LuxStay Editorial Team·April 15, 2026·15 min read

Southern Italy's best-kept secret: Puglia's trulli cone houses, Lecce's Baroque city, and Basilicata's ancient Matera sassi cave dwellings. Borgo Egnazia, Sextantio Matera, and Il Frantoio define a luxury off the beaten Tuscany circuit.

Puglia and Basilicata are the Italy that Tuscany used to be before the world discovered it: extraordinary landscapes (the Valle d'Itria with its trulli — cone-roofed limestone houses found nowhere else on Earth; the coastal drama of the Gargano Promontory; the salt flats of the Margherita di Savoia), an architectural tradition of startling originality (Lecce's Baroque exuberance, compared to which Rome's Baroque seems restrained; Matera's sassi — cave dwellings carved from a ravine that hosted one of the oldest continuously inhabited human settlements in the world, now UNESCO World Heritage), and a food culture (burrata from Andria, orecchiette pasta with cime di rapa, the lamb and horse meat of the Murge plateau, the primitivo and negroamaro wines of the Salento) that is both entirely distinct from northern Italian cuisine and almost entirely unknown outside Italy. The luxury hotel scene is small but extraordinary.


Why Puglia & Basilicata for Luxury Travel?

The "heel and instep of Italy's boot" — Puglia's 800km of Adriatic and Ionian coastline, Basilicata's rugged Apennine interior — remains genuinely undiscovered by mass international tourism. The trulli capital of Alberobello (UNESCO) receives 1 million visitors annually compared to Florence's 15 million; the Matera sassi (which served as the filming location for Mel Gibson's *The Passion of the Christ* and Patty Jenkins's *Wonder Woman 1984*, chosen for their ancient appearance) are growing in international recognition after Matera was designated European Capital of Culture 2019, but remain manageable. The prices — even in luxury hotels — are 30–40% below Tuscan equivalents. The cuisine's reliance on local, seasonal, hyper-regional ingredients (the Apulia region produces 40% of Italy's olive oil, 70% of Italy's pasta wheat, and almost all of Italy's burrata) creates a farm-to-table authenticity that the Tuscany agriturismo scene has to work to maintain.

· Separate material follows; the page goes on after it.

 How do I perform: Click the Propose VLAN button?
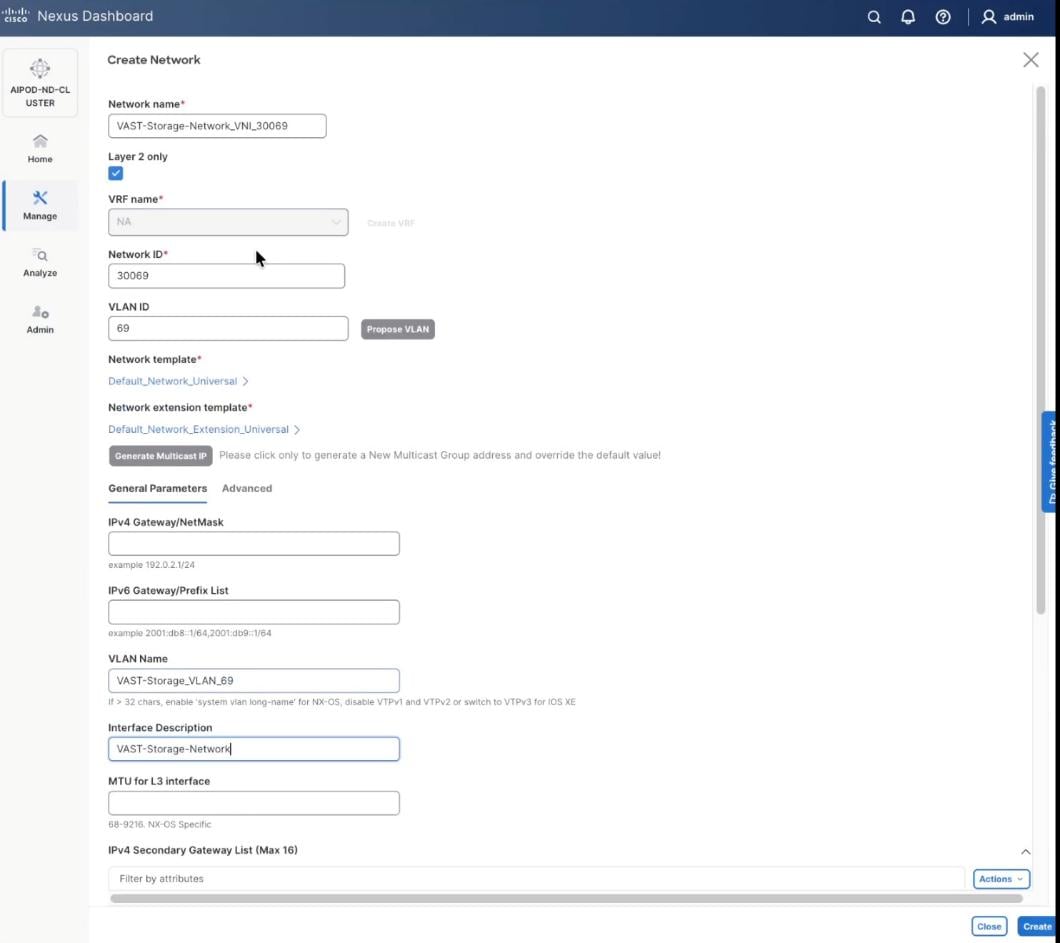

The 5 Best Luxury Hotels in Puglia & Basilicata 2026

1. Borgo Egnazia

Location: Fasano, Valle d'Itria | Price: From €500/night

The finest resort in southern Italy and the most complete luxury experience in Puglia — Borgo Egnazia is a purpose-built borgo (village) on the Adriatic coast near Fasano, designed by architect Pino Brescia to replicate the whitewashed stone and trulli architecture of Puglia's vernacular villages, with 63 rooms in the main hotel, 29 village houses, and 29 villas (each with private pool). The Vair Spa (the largest in southern Italy, using Apulian olive oil, sea salt, and local botanical treatments); the Don Ferrante restaurant (Pugliese cuisine at its most refined); the Egnazia Organica cooking school; and Justin Timberlake's wedding venue (2012 — which brought Borgo Egnazia to international attention). Borgo Egnazia is independently Italian-owned. The private beach club (on the Adriatic, 5 minutes from the hotel) and the golf course (27 holes) complete the resort.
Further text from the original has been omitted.